Bayronik
Making supercomputer simulations obsolete. Bayronik uses AI to predict baryonic effects on cosmic structure turning 3 months of compute time into 50 milliseconds.

The Problem
Dark matter research is broken. Baryonic effects—supernovae and black hole feedback—corrupt our cosmic measurements.
Running the simulations to fix this takes months on a supercomputer.
Our Approach
We trained a deep neural network on 1,000+ hydrodynamic simulations from the CAMELS suite.
Now it runs in 50ms on a laptop. Same physics, 1,000,000× faster.
The Stack
N-body physics engine with FFT Poisson solver. Runs gravity-only simulations from cosmological initial conditions.
Deep U-Net trained on CAMELS hydrodynamic simulations. Predicts baryonic corrections as residual fields.

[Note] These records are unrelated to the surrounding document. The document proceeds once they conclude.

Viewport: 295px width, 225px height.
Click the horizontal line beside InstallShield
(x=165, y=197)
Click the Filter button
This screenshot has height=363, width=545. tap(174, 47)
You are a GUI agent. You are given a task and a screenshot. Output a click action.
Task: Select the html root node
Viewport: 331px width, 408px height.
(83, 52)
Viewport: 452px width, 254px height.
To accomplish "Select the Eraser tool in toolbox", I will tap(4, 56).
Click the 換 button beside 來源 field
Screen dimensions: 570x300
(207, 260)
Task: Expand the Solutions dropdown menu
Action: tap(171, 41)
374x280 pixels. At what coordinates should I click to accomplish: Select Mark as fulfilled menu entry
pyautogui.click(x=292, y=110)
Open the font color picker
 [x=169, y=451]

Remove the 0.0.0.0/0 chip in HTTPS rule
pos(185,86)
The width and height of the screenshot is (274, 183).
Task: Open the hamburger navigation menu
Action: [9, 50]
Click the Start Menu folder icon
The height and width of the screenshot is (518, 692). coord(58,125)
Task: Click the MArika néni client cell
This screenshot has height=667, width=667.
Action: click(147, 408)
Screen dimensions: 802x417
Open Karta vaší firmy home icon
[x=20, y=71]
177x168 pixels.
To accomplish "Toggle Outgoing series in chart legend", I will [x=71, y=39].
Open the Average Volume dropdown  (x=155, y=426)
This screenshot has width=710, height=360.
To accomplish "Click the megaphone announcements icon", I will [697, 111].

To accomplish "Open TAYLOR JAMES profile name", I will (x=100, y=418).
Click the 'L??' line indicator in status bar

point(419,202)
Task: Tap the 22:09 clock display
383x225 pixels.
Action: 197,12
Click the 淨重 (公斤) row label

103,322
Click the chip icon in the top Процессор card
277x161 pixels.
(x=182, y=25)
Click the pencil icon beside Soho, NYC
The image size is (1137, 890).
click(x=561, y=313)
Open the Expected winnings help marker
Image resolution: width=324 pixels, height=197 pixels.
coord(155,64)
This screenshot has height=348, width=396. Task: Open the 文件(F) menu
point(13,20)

User-facing CLI with interactive TUI. Renders 256² density fields in terminal using Braille characters.
What Makes It Work
Residual Learning
Predicts the delta between gravity-only and hydro simulations—preventing hallucinations while respecting dark matter structure.
Cosmological IC
Zel'dovich initialization from power spectrum P(k) ensures physically accurate initial conditions.
Memory-Mapped I/O
Streams terabyte-scale simulation data on a single T4 GPU. Trained on free-tier Colab.
Terminal Viz
Braille-character renderer displays 256² density maps directly in the CLI. No GUI required.